外で使う顔を作ることは、私の特技と言ってもいいかもしれにない。
さっきまでと変わらないおしゃべりを続けながら、一人で考えていた。
もし、湊が帰ってこなかったら。
今まで信じていたものが、何もかもなくなってしまうんじゃないだろうか。
私が時折不安に感じていることが、現実になってしまうんじゃないだろうか。
そんなことばかりが頭を巡っていた。
無意識に出口の方へ目を向けたり、背中を通り過ぎる人影に意識を向けたりしていた。
「ねぇ。
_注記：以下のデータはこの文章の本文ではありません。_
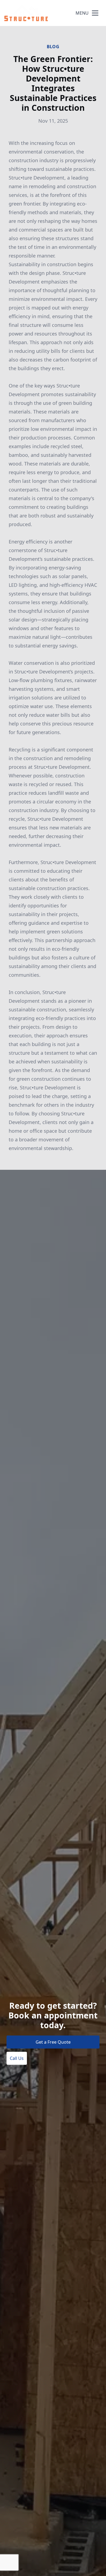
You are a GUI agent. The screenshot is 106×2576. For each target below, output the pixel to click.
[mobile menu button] (95, 12)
時雨ペース速くない?そんなに飲んで大丈夫?」
「ほんとに平気。お父さんもお酒強いし、遺伝かな。優希はゆっくり飲んでね」
「うん・・・、わかった」
心配そうに顔を覗く優希にゆっくりと笑いかけて、お酒を流し込んでいく。
お酒が身体に入る度、頭の中が冷静になっていく気がした。
それと同時に、やりきれない感情が湧き上がってくるのも感じていた。
そんな私の様子を優希はじっと見つめていた。
態度があからさまに変わった私に、何か違和感を感じているようだった。